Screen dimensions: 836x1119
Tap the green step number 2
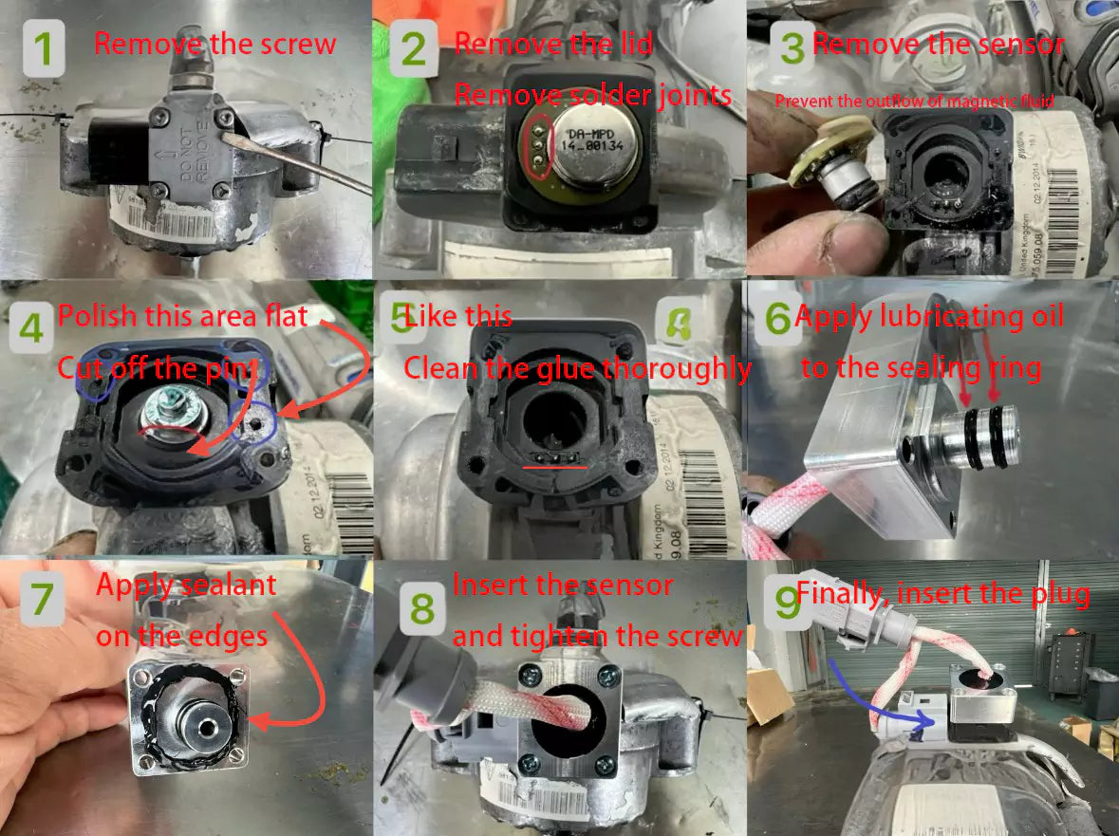414,49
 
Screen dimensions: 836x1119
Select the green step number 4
31,327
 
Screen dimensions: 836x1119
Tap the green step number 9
787,604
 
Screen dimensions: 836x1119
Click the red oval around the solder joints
538,147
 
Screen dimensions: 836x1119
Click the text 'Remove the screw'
214,44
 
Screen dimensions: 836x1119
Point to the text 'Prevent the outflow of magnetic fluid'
914,102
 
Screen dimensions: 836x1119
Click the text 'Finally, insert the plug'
942,595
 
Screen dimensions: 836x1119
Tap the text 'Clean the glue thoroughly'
577,367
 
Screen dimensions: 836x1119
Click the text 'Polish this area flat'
183,316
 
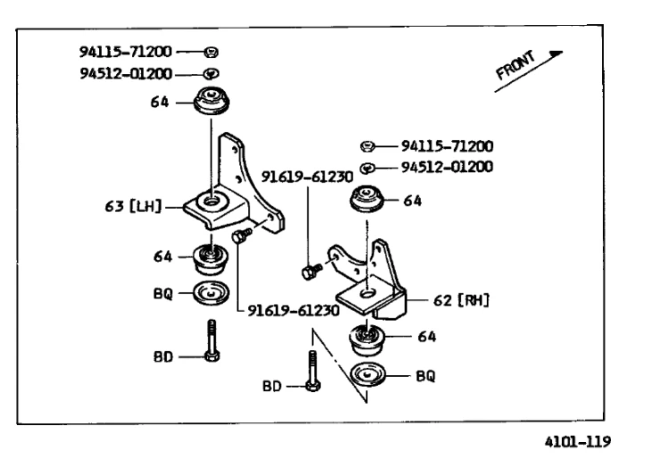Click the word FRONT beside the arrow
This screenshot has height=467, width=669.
coord(516,65)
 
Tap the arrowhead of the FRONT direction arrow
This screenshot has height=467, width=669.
coord(557,53)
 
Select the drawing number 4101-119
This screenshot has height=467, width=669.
coord(578,441)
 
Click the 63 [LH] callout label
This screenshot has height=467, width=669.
coord(134,207)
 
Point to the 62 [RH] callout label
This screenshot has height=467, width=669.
coord(461,300)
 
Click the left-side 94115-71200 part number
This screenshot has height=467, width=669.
coord(126,52)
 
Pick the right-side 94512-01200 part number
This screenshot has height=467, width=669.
coord(447,167)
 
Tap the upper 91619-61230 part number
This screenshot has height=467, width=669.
coord(307,176)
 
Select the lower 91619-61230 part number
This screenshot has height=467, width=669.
coord(293,310)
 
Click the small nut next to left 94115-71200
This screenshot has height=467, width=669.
coord(211,53)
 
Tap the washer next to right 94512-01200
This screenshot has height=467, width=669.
coord(368,168)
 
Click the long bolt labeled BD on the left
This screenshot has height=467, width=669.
coord(212,340)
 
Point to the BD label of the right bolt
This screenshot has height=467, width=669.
coord(272,387)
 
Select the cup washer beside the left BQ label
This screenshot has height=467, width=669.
coord(211,293)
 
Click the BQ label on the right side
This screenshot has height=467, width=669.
coord(425,376)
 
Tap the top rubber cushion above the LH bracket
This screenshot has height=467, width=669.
coord(211,101)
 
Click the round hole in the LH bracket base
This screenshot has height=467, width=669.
coord(211,199)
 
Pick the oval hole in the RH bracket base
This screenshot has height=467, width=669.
coord(368,292)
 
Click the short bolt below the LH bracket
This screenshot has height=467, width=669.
coord(242,235)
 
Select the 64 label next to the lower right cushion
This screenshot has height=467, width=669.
coord(426,337)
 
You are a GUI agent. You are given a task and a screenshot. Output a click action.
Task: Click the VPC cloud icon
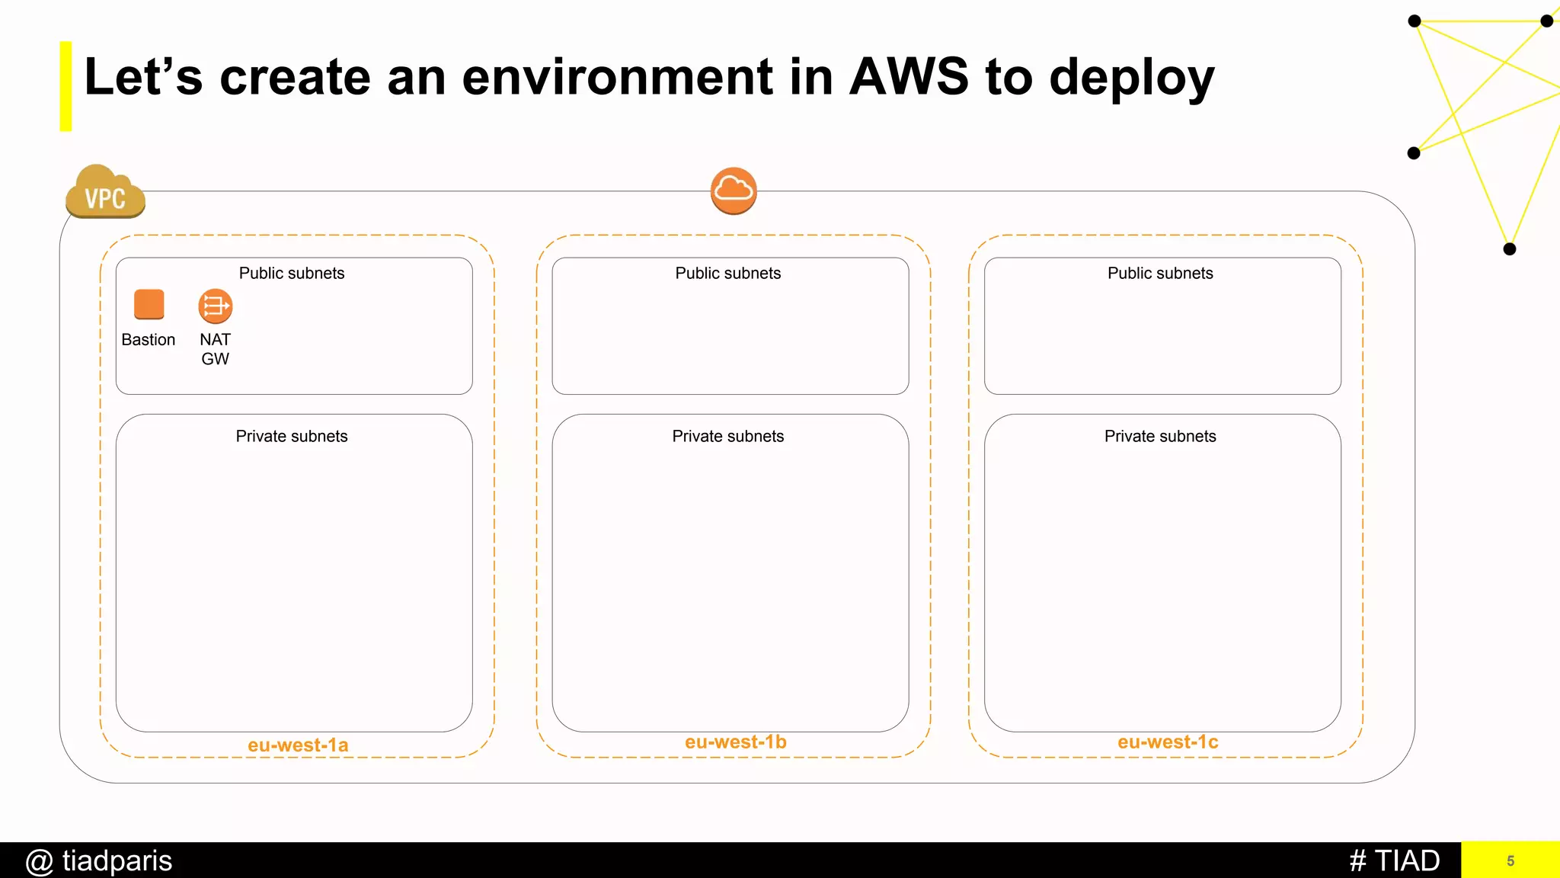105,192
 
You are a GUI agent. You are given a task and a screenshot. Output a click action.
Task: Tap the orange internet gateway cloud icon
734,191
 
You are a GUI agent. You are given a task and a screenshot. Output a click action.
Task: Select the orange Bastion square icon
149,304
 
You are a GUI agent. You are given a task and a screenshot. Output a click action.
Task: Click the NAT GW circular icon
216,306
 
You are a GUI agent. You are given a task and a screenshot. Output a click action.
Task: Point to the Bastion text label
149,340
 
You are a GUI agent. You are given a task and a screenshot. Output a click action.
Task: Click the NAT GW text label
216,349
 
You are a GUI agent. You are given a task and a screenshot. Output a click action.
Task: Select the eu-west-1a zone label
298,745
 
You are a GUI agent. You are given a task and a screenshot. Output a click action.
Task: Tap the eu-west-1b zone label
735,742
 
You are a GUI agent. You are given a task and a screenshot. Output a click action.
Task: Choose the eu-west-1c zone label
1168,742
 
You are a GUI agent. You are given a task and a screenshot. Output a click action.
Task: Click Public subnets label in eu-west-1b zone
728,274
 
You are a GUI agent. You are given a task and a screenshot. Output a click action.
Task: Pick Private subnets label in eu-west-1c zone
1160,437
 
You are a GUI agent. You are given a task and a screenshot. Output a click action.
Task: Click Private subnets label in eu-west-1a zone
292,437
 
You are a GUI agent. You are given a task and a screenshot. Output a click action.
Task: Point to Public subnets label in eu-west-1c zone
1160,274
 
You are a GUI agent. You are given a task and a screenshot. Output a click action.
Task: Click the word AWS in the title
909,77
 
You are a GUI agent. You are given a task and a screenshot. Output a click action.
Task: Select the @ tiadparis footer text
99,861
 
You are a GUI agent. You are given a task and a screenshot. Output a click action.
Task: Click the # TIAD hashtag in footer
1394,861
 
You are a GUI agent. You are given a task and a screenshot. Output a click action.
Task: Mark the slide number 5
1510,861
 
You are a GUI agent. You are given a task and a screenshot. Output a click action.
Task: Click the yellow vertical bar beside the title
66,86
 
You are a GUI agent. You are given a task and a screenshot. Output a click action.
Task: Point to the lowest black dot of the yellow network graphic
1510,249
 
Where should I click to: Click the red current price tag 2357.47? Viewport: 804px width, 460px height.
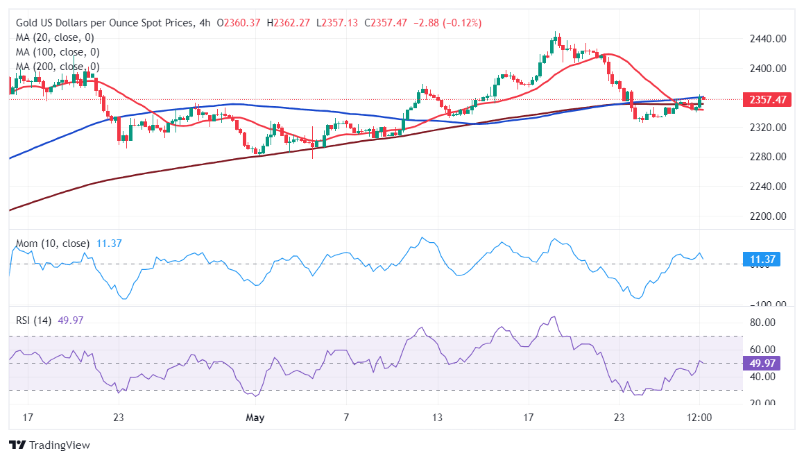click(767, 99)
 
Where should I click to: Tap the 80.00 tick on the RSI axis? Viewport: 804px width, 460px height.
click(762, 323)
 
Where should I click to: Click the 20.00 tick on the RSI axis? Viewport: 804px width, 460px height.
click(762, 403)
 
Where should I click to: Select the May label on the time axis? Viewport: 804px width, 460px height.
click(256, 418)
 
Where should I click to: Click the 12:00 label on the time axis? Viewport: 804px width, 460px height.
click(699, 418)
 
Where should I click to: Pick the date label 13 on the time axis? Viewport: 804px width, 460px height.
click(436, 418)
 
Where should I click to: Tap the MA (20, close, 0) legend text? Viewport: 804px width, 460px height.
click(55, 37)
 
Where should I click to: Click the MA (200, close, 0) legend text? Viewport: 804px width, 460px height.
click(58, 67)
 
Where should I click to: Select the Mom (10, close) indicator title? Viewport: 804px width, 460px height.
click(53, 244)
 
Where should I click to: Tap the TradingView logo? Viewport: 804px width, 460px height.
click(49, 445)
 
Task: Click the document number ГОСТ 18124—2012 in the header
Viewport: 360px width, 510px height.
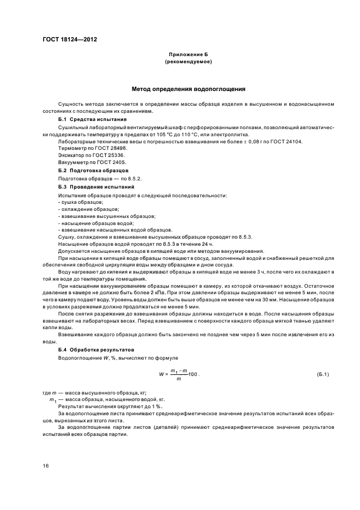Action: (x=70, y=40)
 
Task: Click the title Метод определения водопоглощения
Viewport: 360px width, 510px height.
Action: (x=188, y=88)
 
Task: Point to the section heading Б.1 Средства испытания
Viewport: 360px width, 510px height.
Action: (x=92, y=119)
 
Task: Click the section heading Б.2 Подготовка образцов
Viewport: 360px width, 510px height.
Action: (x=93, y=171)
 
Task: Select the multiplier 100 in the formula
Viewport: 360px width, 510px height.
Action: (x=192, y=375)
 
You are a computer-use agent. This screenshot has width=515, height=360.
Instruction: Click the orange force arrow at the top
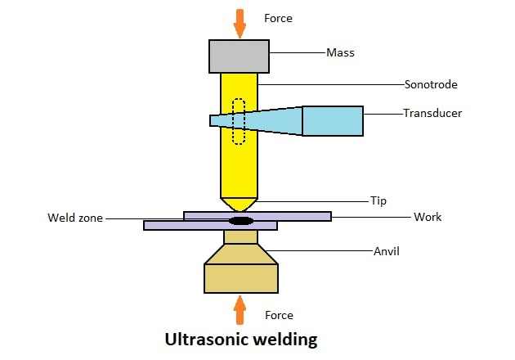[240, 23]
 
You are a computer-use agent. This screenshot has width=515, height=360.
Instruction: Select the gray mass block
[240, 56]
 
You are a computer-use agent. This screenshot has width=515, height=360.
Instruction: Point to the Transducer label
[432, 113]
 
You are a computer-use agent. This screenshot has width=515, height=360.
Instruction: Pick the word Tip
[378, 200]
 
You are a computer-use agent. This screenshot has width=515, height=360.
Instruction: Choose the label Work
[428, 217]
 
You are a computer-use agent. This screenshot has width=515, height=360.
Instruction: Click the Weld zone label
[75, 218]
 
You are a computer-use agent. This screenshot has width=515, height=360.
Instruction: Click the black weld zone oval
[240, 220]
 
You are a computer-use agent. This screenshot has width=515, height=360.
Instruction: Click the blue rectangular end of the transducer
[333, 120]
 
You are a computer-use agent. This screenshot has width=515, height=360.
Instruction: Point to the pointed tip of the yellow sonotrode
[240, 205]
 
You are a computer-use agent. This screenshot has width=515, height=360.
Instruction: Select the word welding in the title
[282, 339]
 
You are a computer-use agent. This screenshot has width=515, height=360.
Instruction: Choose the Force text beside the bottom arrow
[279, 315]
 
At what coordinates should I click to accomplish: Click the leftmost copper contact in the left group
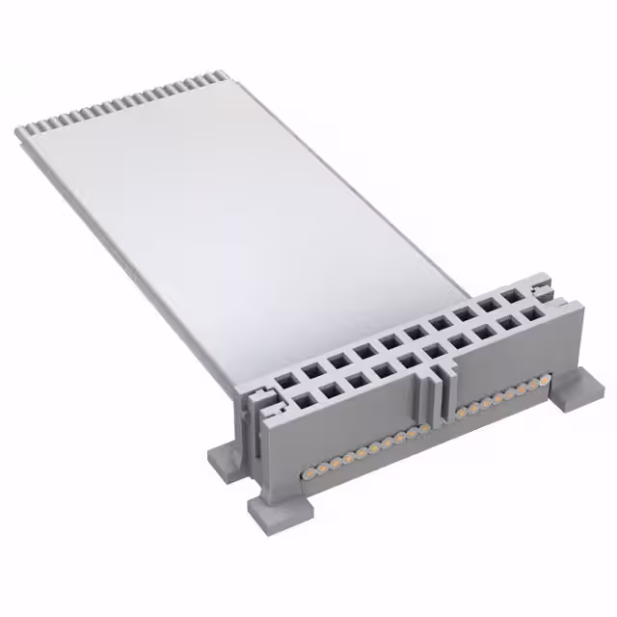coord(311,471)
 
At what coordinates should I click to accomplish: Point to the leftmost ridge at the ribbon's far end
coord(28,128)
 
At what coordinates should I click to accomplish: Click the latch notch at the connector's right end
coord(546,286)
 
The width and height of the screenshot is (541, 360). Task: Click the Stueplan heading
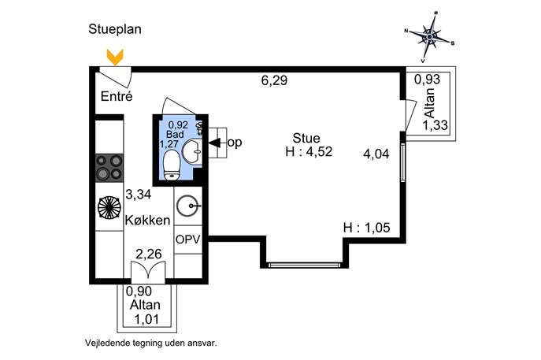(x=115, y=31)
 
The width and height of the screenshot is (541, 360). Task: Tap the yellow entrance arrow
(x=115, y=57)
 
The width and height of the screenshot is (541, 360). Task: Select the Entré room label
(x=117, y=97)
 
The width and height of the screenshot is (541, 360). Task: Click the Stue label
(x=306, y=138)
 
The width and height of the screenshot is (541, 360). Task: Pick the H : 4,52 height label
(x=309, y=153)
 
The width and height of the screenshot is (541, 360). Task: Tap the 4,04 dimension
(x=376, y=154)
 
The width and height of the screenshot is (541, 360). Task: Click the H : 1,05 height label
(x=366, y=228)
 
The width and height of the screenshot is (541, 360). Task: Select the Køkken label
(x=147, y=221)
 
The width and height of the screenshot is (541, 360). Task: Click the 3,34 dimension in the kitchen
(x=138, y=195)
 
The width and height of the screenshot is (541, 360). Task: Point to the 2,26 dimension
(x=148, y=254)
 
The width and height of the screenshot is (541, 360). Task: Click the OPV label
(x=188, y=239)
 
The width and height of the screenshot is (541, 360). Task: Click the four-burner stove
(x=109, y=166)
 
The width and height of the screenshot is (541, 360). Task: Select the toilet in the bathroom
(x=169, y=164)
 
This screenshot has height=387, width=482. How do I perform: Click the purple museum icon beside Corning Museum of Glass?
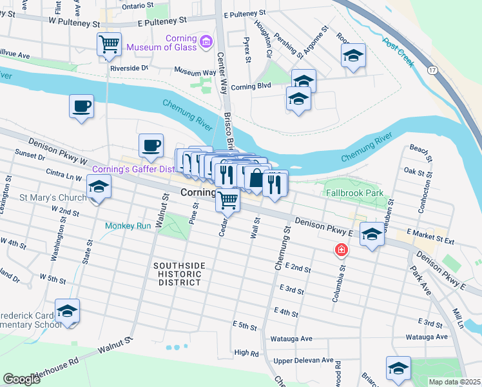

- [Aim of the exercise]: Gather every line of the records that contains the string "Where" and copy each one out in full. Only matches with the same capitalization count.

- [Reply to the task]:
Where should I click to: Click the red current price tag 2357.47? Viewport: 804px width, 460px height.
Where should I click to: Tap the 80.00 tick on the RSI axis? Viewport: 804px width, 460px height.
Where should I click to: Click the 20.00 tick on the RSI axis? Viewport: 804px width, 460px height.
Where should I click to: Select the May label on the time axis? Viewport: 804px width, 460px height.
Where should I click to: Click the 12:00 label on the time axis? Viewport: 804px width, 460px height.
Where should I click to: Pick the date label 13 on the time axis? Viewport: 804px width, 460px height.
Where should I click to: Tap the MA (20, close, 0) legend text? Viewport: 804px width, 460px height.
Where should I click to: Click the MA (200, close, 0) legend text? Viewport: 804px width, 460px height.
Where should I click to: Select the Mom (10, close) indicator title? Viewport: 804px width, 460px height.
Where should I click to: Tap the TradingView logo? Viewport: 804px width, 460px height.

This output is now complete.